Authors: Karim Hamidi Machekposhti, Hossein Sedghi, Abdolrasoul Telvari, Hossein Babazadeh

Abstract:

Floods have huge environmental and economic impact. Therefore, flood prediction is given a lot of attention due to its importance. This study analysed the annual maximum streamflow (discharge) (AMS or AMD) of Karkheh River in Karkheh River Basin for flood predicting using ARIMA model. For this purpose, we use the Box-Jenkins approach, which contains four-stage method model identification, parameter estimation, diagnostic checking and forecasting (predicting). The main tool used in ARIMA modelling was the SAS and SPSS software. Model identification was done by visual inspection on the ACF and PACF. SAS software computed the model parameters using the ML, CLS and ULS methods.

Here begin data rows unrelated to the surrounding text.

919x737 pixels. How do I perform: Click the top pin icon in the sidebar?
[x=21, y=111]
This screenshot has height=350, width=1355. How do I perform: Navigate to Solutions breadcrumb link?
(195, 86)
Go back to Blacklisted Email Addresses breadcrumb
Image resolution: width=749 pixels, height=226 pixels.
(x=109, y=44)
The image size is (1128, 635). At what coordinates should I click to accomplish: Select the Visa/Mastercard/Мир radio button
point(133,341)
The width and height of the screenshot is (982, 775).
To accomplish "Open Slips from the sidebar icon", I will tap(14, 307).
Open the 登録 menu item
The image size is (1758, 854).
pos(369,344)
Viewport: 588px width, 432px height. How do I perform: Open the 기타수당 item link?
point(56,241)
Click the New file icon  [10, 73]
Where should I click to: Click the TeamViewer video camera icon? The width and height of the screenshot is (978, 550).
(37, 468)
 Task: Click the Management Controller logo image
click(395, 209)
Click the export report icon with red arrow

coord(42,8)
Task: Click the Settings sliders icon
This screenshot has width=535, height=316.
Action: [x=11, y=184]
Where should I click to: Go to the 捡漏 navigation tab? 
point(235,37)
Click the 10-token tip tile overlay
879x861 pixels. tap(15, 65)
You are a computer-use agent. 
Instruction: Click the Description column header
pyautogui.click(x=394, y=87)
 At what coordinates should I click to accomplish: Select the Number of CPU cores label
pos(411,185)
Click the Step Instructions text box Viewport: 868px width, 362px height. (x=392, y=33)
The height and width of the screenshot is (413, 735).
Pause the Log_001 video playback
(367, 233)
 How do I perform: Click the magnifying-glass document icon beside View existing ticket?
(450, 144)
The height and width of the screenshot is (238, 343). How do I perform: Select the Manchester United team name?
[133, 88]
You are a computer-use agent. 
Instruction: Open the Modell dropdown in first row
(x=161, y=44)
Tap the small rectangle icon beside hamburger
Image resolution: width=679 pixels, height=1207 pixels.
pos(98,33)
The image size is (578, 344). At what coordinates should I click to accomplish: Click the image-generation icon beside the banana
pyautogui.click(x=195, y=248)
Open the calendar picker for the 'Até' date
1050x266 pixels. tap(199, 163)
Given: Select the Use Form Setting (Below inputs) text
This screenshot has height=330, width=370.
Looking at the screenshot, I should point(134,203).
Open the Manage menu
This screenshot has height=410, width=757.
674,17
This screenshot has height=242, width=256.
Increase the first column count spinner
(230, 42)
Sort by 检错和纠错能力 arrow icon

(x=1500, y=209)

The diagnostic checking tests, AIC criterion, RACF graph and RPACF graphs, were used for selected model verification. In this study, the best ARIMA models for Annual Maximum Discharge (AMD) time series was (4,1,1) with their AIC value of 88.87. The RACF and RPACF showed residuals’ independence. To forecast AMD for 10 future years, this model showed the ability of the model to predict floods of the river under study in the Karkheh River Basin. Model accuracy was checked by comparing the predicted and observation series by using coefficient of determination (R2).

Keywords: Time series modelling, stochastic processes, ARIMA model, Karkheh River.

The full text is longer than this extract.